**WHAT TO PRODUCE:** Edit the forum thread about marriage by writing out everything from "## Mika_12 (Feb" down to "(Jun 3, 2015)" again, with "husband" replaced by "spouse".

— begin READING PASSAGE —

# Not a sexless marriage, but not enough for me.



## Mika_12 (Feb 22, 2015)

I have an unusually high libido for a women, if it was solely up to me I would like sex twice a day everyday. My husband however does not, and because of it that and our opposite work schedules I say we have sex once maybe twice a week. He has a very physical job, and I know that also an effect on his energy. We are very attracted to each other and totally committed to each other so I in no way think he is having an affair or anything like that.

I'm guess I'm looking for advice on how increase our sex life without it being too planned out or forced. I know my expectations can be unreasonable sometimes... I'm just not sure how much the sex is considered to be the "normal" amount.


----------



## Kitt (Jun 3, 2015)

Mika_12 said:


> I have an unusually high libido for a women, if it was solely up to me I would like sex twice a day everyday. My husband however does not, and because of it that and our opposite work schedules I say we have sex once maybe twice a week. He has a very physical job, and I know that also an effect on his energy. We are very attracted to each other and totally committed to each other so I in no way think he is having an affair or anything like that.
> 
> I'm guess I'm looking for advice on how increase our sex life without it being too planned out or forced. I know my expectations can be unreasonable sometimes... I'm just not sure how much the sex is considered to be the "normal" amount.

— end READING PASSAGE —
— begin DATA SECTION —

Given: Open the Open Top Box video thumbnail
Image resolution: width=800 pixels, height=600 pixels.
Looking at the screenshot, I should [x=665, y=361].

— end DATA SECTION —

**EXERCISE RESPONSE:**
## Mika_12 (Feb 22, 2015)

I have an unusually high libido for a women, if it was solely up to me I would like sex twice a day everyday. My spouse however does not, and because of it that and our opposite work schedules I say we have sex once maybe twice a week. He has a very physical job, and I know that also an effect on his energy. We are very attracted to each other and totally committed to each other so I in no way think he is having an affair or anything like that.

I'm guess I'm looking for advice on how increase our sex life without it being too planned out or forced. I know my expectations can be unreasonable sometimes... I'm just not sure how much the sex is considered to be the "normal" amount.


----------



## Kitt (Jun 3, 2015)